LDL is required for NLRC3 inflammasome activation in CFs. (A) Immunohistochemical staining of LDL in myocardial samples from a control individual (Con-26354-LV3) and patient with HF (HF-15329-LV2) (scale bar, 10 µm). (B) Pearson analysis of the correlation between LDL and NLRC3 mRNA. (C) Western blot analysis of the expression of LDL and NLRC3 in myocardial samples from control individuals (Con-26353-LV1 and Con-26351-LV1) and patient with HF (HF-15331-LV1). GAPDH was chosen as the internal control. (D) Western blot analysis of the expression of LDL in CFs infected with shLDL and shScr. (E) Reverse transcription-quantitative PCR analysis of NLRC3, IL10 and TNFA mRNA expression in CFs infected with shLDL after LPS stimulation.
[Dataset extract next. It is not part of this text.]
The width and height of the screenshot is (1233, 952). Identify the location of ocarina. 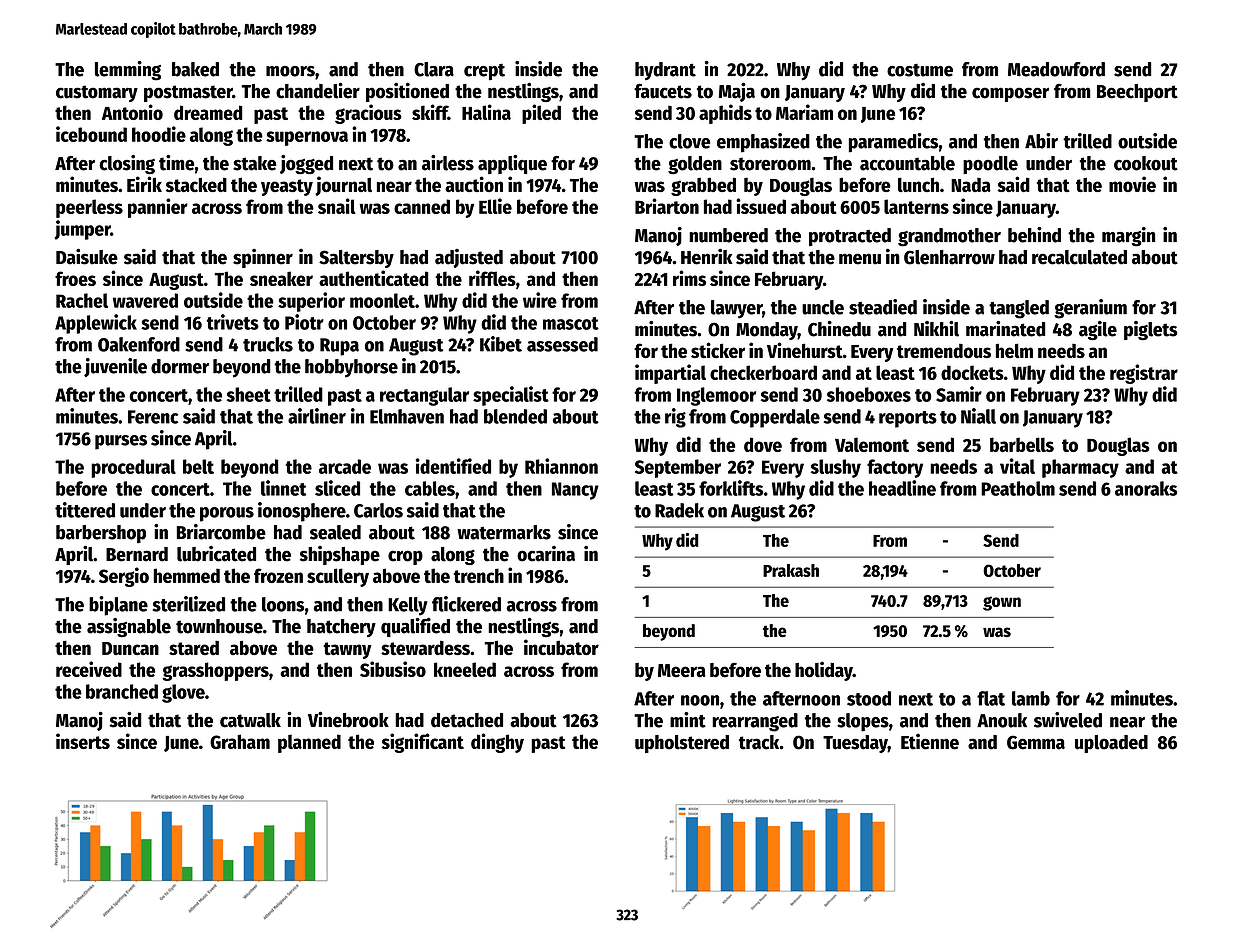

CFs, cardiac fibroblasts; HF, heart failure; LDL, low-density lipoprotein; LPS, lipopolysaccharide; sh, short hairpin RNA; shScr, scrambled shRNA.

Figure 4.

Inhibition of low-density lipoprotein improves the viability of cardiomyocytes. (A) Reverse transcription-quantitative PCR analysis of NLRC3, IL10 and TNFA mRNA expression in CFs treated with a PCSK9 inhibitor after LPS stimulation. (B) MTT assay was used to determine the viability of neonatal cardiomyocytes cultured with a PCSK9 inhibitor in the presence of LPS-stimulated CF supernatant. (C) Immunostaining of Ki-67 in neonatal cardiomyocytes co-cultured with CFs and treated with a PCSK9 inhibitor (scale bar, 10 µm). (D) Pulse analysis of the viability of neonatal cardiomyocytes co-cultured with CFs and treated with a PCSK9 inhibitor. (E) FCM analysis of the apoptosis of neonatal cardiomyocytes cultured with a PCSK9 inhibitor in the presence or absence of LPS-stimulated CF supernatant. (F) FCM analysis of the apoptosis of neonatal cardiomyocytes cultured in the supernatant of CFs from a mouse model of HF with or without PCSK9 inhibitor treatment. CFs, cardiac fibroblasts; HF, heart failure; LPS, lipopolysaccharide; FCM, flow cytometry; PCSK9, proprotein convertase subtilisin/kexin type 9.